Extrait

Mais comment passe-t-on du “chaos” au “cosmos”, de l’être indifférencié à la vie organisée ? Qu’est ce qui a pu générer ce changement progressif des êtres plus simples vers des êtres plus complexes? La matière, elle seule, est-elle en mesure de “produire” la structure la plus complexe de l’univers, le cerveau humain, jusqu’à “donner vie” à la conscience?
D’un côté, le “comment” cela se produit, se comprend toujours mieux, grâce aux connaissances scientifiques de plus en plus sophistiquées, mais le “pourquoi” cela se produit, nous plonge dans la nuit noire de l’ignorance, encore à l’âge des cavernes. Étonnamment plus on progresse dans la connaissance: “qu’est-ce que l’homme”, et moins on est en mesure de répondre à la question: “qui est l’homme”. Nous connaissons l’homme tel qu’un “objet”, mais nous ne savons pas vraiment grande chose de lui en tant que “sujet”.
Certaines spéculations envisagent que le vie surgit “par hasard”, tandis que la successive évolution des vivants se passe “par nécessité intime” mais … par quel prodigieux miracle “le hasard” se serait-il changé en “nécessité?” On voit bien que le hasard est “capricieux”: comment a pu-t-il se permuter en un “devoir être comme ça?” Par ailleurs, dans la nature il existe des anomalies, des erreurs, des désastres, des générosités inutiles (comme le pollen au printemps ou les 15 millions de spermatozoïdes d’une seule heure d’amour), des cruautés animales horribles et des mécanismes qui ont même réussi à provoquer la totale destruction d’innombrables formes de vie, raisons pour lesquelles il est inutile de chercher un but, une finalité, en ce mouvement apparement totalement aveugle.
Dans un beau passage, en parlant de Saint Basile, Benoît XVI exprime un sentiment de tristesse à cause de la “tromperie” qu’un certain athéisme construit: “Je trouve que les mots de ce Père du IV siècle sont d’une actualité surprenante, quand il dit: ‘Certains, trompés par l’athéisme qu’ils avaient accueilli en soi, imaginèrent un univers dépourvu de guide et d’ordre, comme s’il était à la merci du hasard’. Combien de ces ‘certains’, aujourd’hui! Trompés par l’athéisme, ils estiment et cherchent à démontrer que c’est conforme à la science de penser que le tout soit sans guide et sans ordre. Le Seigneur avec les Écritures Saintes réveille le sommeil de la raison et dit: ‘au commencement, c’était la Parole créatrice’. Cette Parole qui a créé le tout, qui a créé ce projet intelligent qu’est le cosmos, tout de même, est amour!” (Audience Générale du 09-11-05)

Données recueillies

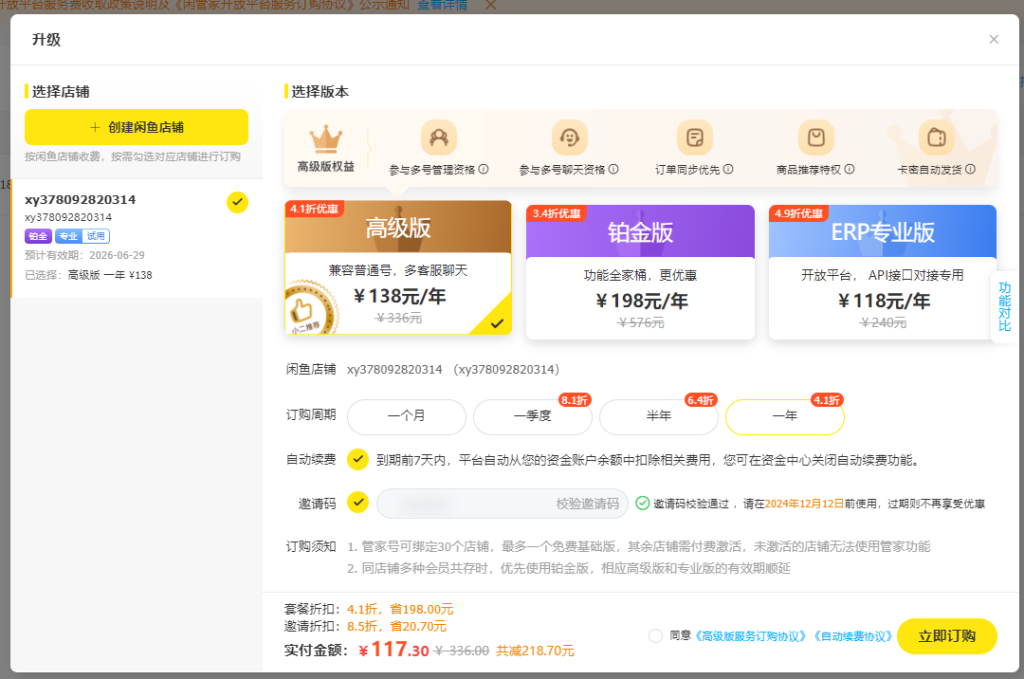Screen dimensions: 1024x679
Task: Click the invitation code input field
Action: (460, 502)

Consigne
Traduisez en anglais cette phrase de l'extrait : « Mais comment passe-t-on du “chaos” au “cosmos”, de l’être indifférencié à la vie organisée ? »

Réponse
But how does one go from "chaos" to "cosmos," from undifferentiated being to organized life?